China's Contested Capital
Architecture, Ritual, and Response in Nanjing
Publication Year: 2013
China’s Contested Capital investigates the development of the model capital from multiple perspectives. It explores the ideological underpinnings of the project by looking at the divisive debates surrounding the new capital’s establishment as well as the ideological discourse of Sun Yat-Sen used to legitimize it. In terms of the actual building of the city, it provides an analysis of both the scientific methodology adopted to plan it and the aesthetic experiments employed to construct it. Finally, it examines the political and social life of the city, looking at not only the reinvented traditions that gave official spaces a sacred air but also the ways that people actually used streets and monuments, including the Sun Yat-Sen Mausoleum, to pursue their own interests, often in defiance of Nationalist repression. Contrary to the conventional story of incompetence and failure, Musgrove shows that there was more to Nationalist Party nation-building than simply “paper plans” that never came to fruition.
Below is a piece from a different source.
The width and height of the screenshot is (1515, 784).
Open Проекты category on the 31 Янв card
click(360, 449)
He argues rather that the model capital essentially legitimized a new form of state power embodied in new symbolic systems that the Communist Party was able to tap into after defeating the Nationalists in 1949. At the same time, the book makes the case that, although it was unintended by party planners who promoted single-party rule, Nanjing’s legitimacy was also a product of protests and contestation, which the party-state only partially succeeded in channeling for its own ends.
China’s Contested Capital is an important contribution to the literature on twentieth-century Chinese urban history and the social and political history of one of China’s key cities during the Republican period.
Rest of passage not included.